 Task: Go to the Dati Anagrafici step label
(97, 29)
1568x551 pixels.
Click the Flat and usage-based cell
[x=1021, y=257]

· · ·

=== ACTIVITY ===
Give back the data above exactly as it appears.

=== TASK OUTPUT ===
 Task: Go to the Dati Anagrafici step label
(97, 29)
1568x551 pixels.
Click the Flat and usage-based cell
[x=1021, y=257]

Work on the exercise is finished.